Mathematical Theory

Overview

Projection pursuit finds interesting low-dimensional projections of multivariate data by optimizing an “interestingness” index. pyppur implements two main approaches for dimensionality reduction:

  1. Distance Distortion: Preserves pairwise distances between data points

  2. Reconstruction Error: Minimizes reconstruction error using ridge functions

Ridge Functions

pyppur uses the hyperbolic tangent as the ridge function:

\[g(z) = \tanh(\alpha \cdot z)\]

where \(\alpha\) is the steepness parameter that controls the degree of nonlinearity.

The gradient of the ridge function is:

\[g'(z) = \alpha \cdot \operatorname{sech}^2(\alpha \cdot z) = \alpha \cdot (1 - \tanh^2(\alpha \cdot z))\]

Reconstruction Objectives

Tied-Weights Ridge Autoencoder (Default)

The default reconstruction approach uses tied weights where the encoder and decoder share the same parameters:

\[\begin{split}\begin{align} Z &= g(X A^T) \\ \hat{X} &= Z A \end{align}\end{split}\]

The objective is to minimize the reconstruction error:

\[L_{\text{tied}} = \frac{1}{n} \|X - \hat{X}\|_F^2 = \frac{1}{n} \|X - g(X A^T) A\|_F^2\]

where:

  • \(X \in \mathbb{R}^{n \times p}\) is the input data matrix

  • \(A \in \mathbb{R}^{k \times p}\) are the encoder/decoder weights

  • \(Z \in \mathbb{R}^{n \times k}\) is the projected data

  • \(g(\cdot)\) is applied element-wise

  • \(n\) is the number of samples, \(p\) is the number of features, \(k\) is the number of components

Free Decoder Ridge Autoencoder

With tied_weights=False, the encoder and decoder have separate parameters:

\[\begin{split}\begin{align} Z &= g(X A^T) \\ \hat{X} &= Z B \end{align}\end{split}\]

The objective includes optional L2 regularization on the decoder:

\[L_{\text{untied}} = \frac{1}{n} \|X - Z B\|_F^2 + \lambda \|B\|_F^2\]

where:

  • \(A \in \mathbb{R}^{k \times p}\) are the encoder weights

  • \(B \in \mathbb{R}^{k \times p}\) are the decoder weights

  • \(\lambda \geq 0\) is the L2 regularization parameter

Distance Distortion Objectives

Distance Distortion with Nonlinearity (Default)
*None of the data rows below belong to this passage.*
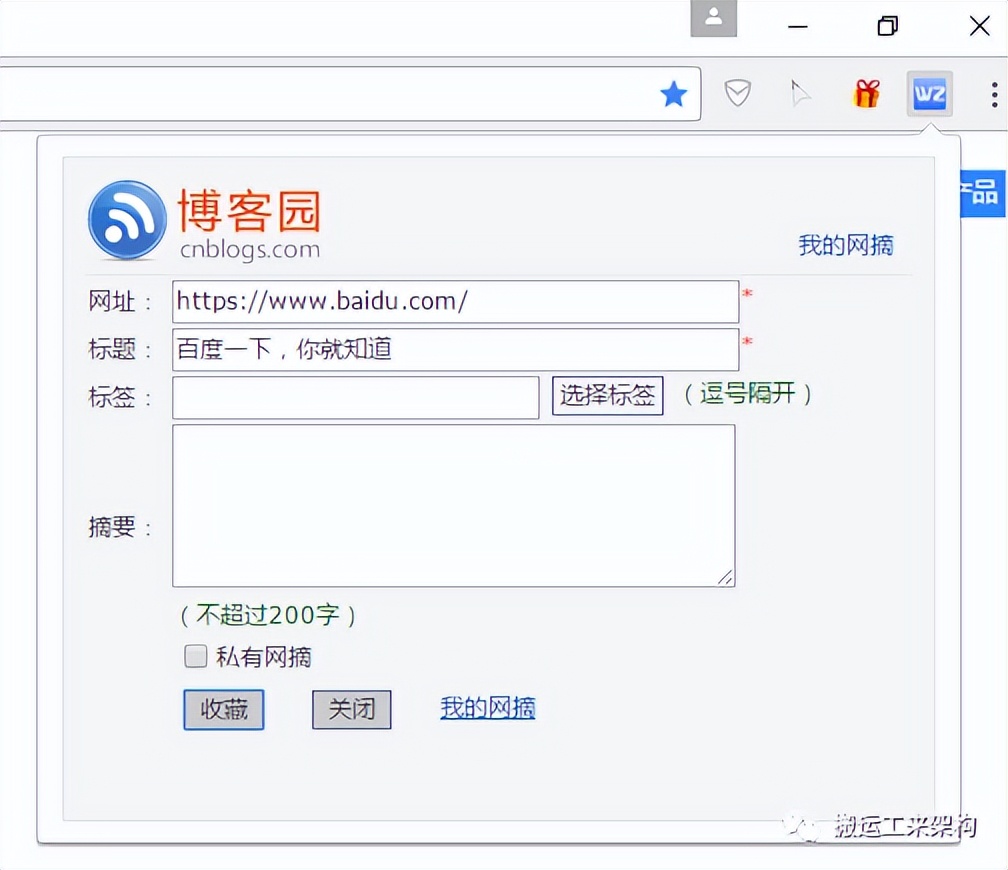Click the shield icon next to the star
The image size is (1008, 870).
(738, 93)
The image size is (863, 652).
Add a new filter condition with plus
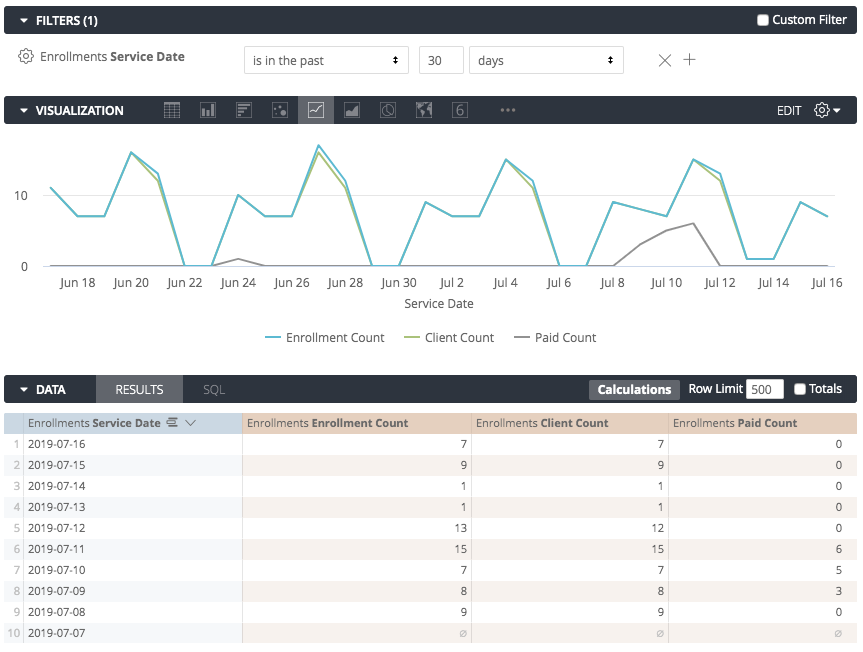tap(689, 60)
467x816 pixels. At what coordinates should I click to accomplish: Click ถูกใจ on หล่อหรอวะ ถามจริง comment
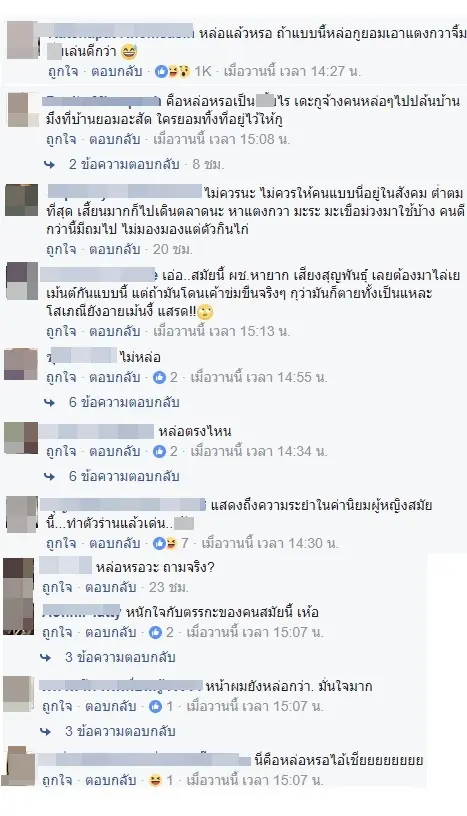click(57, 588)
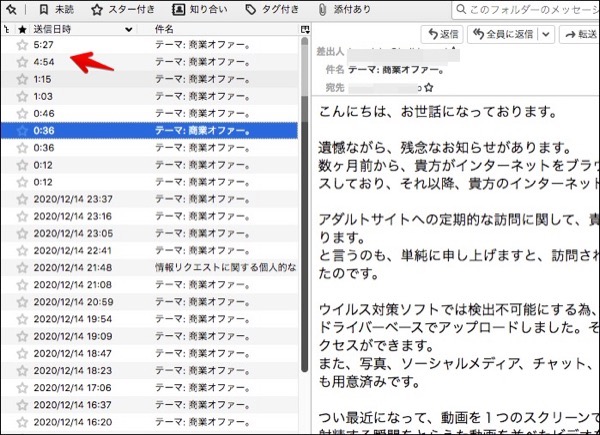Click the 返信 reply button
Image resolution: width=600 pixels, height=435 pixels.
438,34
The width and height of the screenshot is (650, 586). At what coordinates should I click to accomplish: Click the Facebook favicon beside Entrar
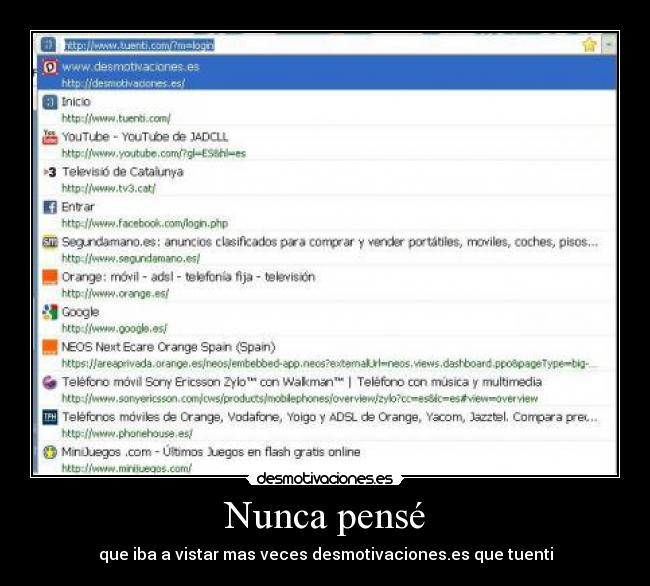(50, 207)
The default distance objective compares pairwise distances between the original space and the nonlinearly transformed projection:

\[L_{\text{dist-nl}} = \frac{1}{n^2} \sum_{i,j} (d_{X}(i,j) - d_{Z}(i,j))^2\]

where:

  • \(d_X(i,j) = \|x_i - x_j\|_2\) are pairwise distances in the original space

  • \(d_Z(i,j) = \|z_i - z_j\|_2\) are pairwise distances in the transformed space

  • \(Z = g(X A^T)\) is the nonlinearly transformed projection

Linear Distance Distortion

With use_nonlinearity_in_distance=False, distances are compared in the linear projection space:

\[L_{\text{dist-linear}} = \frac{1}{n^2} \sum_{i,j} (d_{X}(i,j) - d_{Y}(i,j))^2\]

where:

  • \(Y = X A^T\) is the linear projection

  • \(d_Y(i,j) = \|y_i - y_j\|_2\) are distances in the linear projection space

This reduces to classical multidimensional scaling when \(k = p\).

Weighted Distance Distortion

When weight_by_distance=True, the objective is weighted to emphasize preservation of small distances:

\[L_{\text{weighted}} = \sum_{i,j} w_{ij} (d_{X}(i,j) - d_{Z}(i,j))^2\]

where the weights are:

\[w_{ij} = \frac{1}{d_X(i,j) + \epsilon}\]

with \(\epsilon = 0.1\) to avoid division by zero, and weights are normalized to sum to 1.

Optimization

Constraint Handling

All optimization is performed under the constraint that encoder directions have unit norm:

\[\|a_j\|_2 = 1 \quad \text{for all } j = 1, \ldots, k\]

This constraint is enforced by:

  1. Normalizing the encoder directions after each optimization step

  2. Using a projected gradient approach within the L-BFGS-B optimizer

Initialization Strategies

pyppur uses multiple initialization strategies:

  1. PCA Initialization: Use the first \(k\) principal components as starting points

  2. Random Initialization: Sample \(n_{\text{init}}\) random orthonormal matrices

For untied weights, the decoder is initialized with small random values scaled by 0.1.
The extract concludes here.